In Italia la burocrazia può tutto, ma questo non rappresenta una novità. Dati alla mano, la sua incidenza appare allarmante soprattutto se collegata ai rischi del territorio e ai relativi interventi di messa in sicurezza. Allo stato attuale, infatti, secondo FederCepi, in Campania quasi 366 milioni di euro per la messa in sicurezza del territorio e la prevenzione del dissesto idrogeologico, sono bloccati dalla burocrazia. Si tratta di risorse destinate al completamento della progettazione esecutiva degli interventi per 2,4 miliardi di euro (1,6 nel Mezzogiorno), fermi per intoppi procedurali di varia natura.
L’articolo 55 della legge n. 221/2015 (cosiddetto “Collegato ambientale”) ha disposto l’istituzione, presso il ministero dell’Ambiente e la tutela del territorio e del mare, di un apposito fondo per la progettazione degli interventi di mitigazione del rischio idrogeologico, al fine di favorire l’efficace avanzamento delle attività progettuali delle opere di mitigazione del rischio idrogeologico e provvedere a rendere le stesse immediatamente cantierabili. Le risorse del Fondo sono poi confluite in un unico capitolo di bilancio destinato alle Regioni. Con decreto direttoriale n. 417 del 09.08.2018, è stato approvato in Campania il finanziamento di 54 interventi contro il dissesto, in grado di attivare opere per circa 366 milioni di euro. Ma i lavori non sono mai partiti. Tra questi figurano, in provincia di Salerno, gli interventi per la sistemazione definitiva a monte delle aree a rischio e per il ripristino delle aree di Sarno pari a 558.007 euro (9 milioni di euro di lavori) e il progetto per la messa in sicurezza idrogeologica del territorio di Amalfi, patrimonio Unesco, di quasi 600.000 euro (14,9 milioni per lavori). I dati emergono da uno studio della Corte dei Conti (“Fondo per la progettazione degli interventi contro il dissesto idrogeologico (2016-2018).
Nel mirino dei costruttori, le lungaggini procedurali e le inefficienze della burocrazia: si sommano al carico di lavoro per le strutture commissariali, senza strutture di supporto per gestire interventi di enorme complessità tecnica. La banca dati telematica ReNDiS, inoltre, avviata nel 2014, ha finito per congestionare ulteriormente gli iter burocratici, “una situazione tanto più incresciosa se si considera che si tratta di investimenti per la messa in sicurezza del territorio: soltanto in Campania parliamo di 17 interventi per la prevenzione di alluvioni, 36 contro il rischio di frane e uno per la sicurezza delle coste.

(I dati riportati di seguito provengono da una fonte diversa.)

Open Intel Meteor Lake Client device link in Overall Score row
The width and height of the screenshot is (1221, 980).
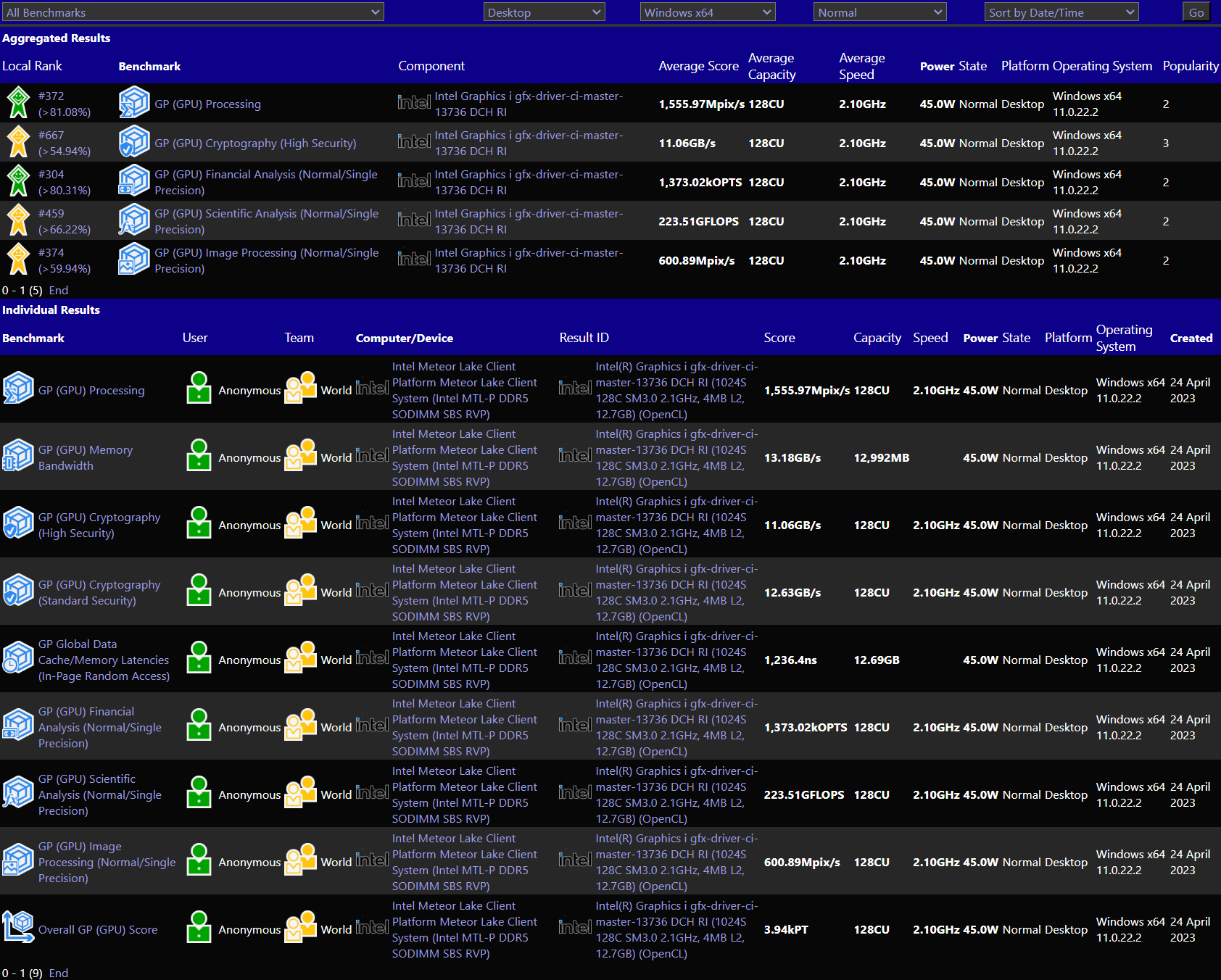(464, 929)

L’anticipazione sulla progettazione esecutiva è stata materialmente erogata oltre un anno e mezzo fa ma non ci risulta sia ancora materialmente partita”, dichiarano da FederCepi. La Corte dei Conti, nella sua analisi, sembra confermare la tesi, evidenziando la frammentazione del sistema di rilevamento dei dati, distribuito tra più banche dati in parte tra loro contrapposte, sovrapposte e non dialoganti. Oltre a un non efficiente sistema di controllo e monitoraggio.
In Italia sono più di 1.600 i Comuni a rischio frane e alluvioni, il 20% del totale (170 in Campania, il 24,5% del totale). I Comuni con pericolo frane classificato dall’ISPRA “molto elevato” ed “elevato” in Campania sono addirittura 135. Il 60,2% del territorio regionale è a rischio frana, un dato enormemente superiore al dato medio nazionale (19,9%).
Quasi un comune su quattro, in Campania (il 24,5%) è esposto a rischio frana, a fronte di una media nazionale del 20,1%.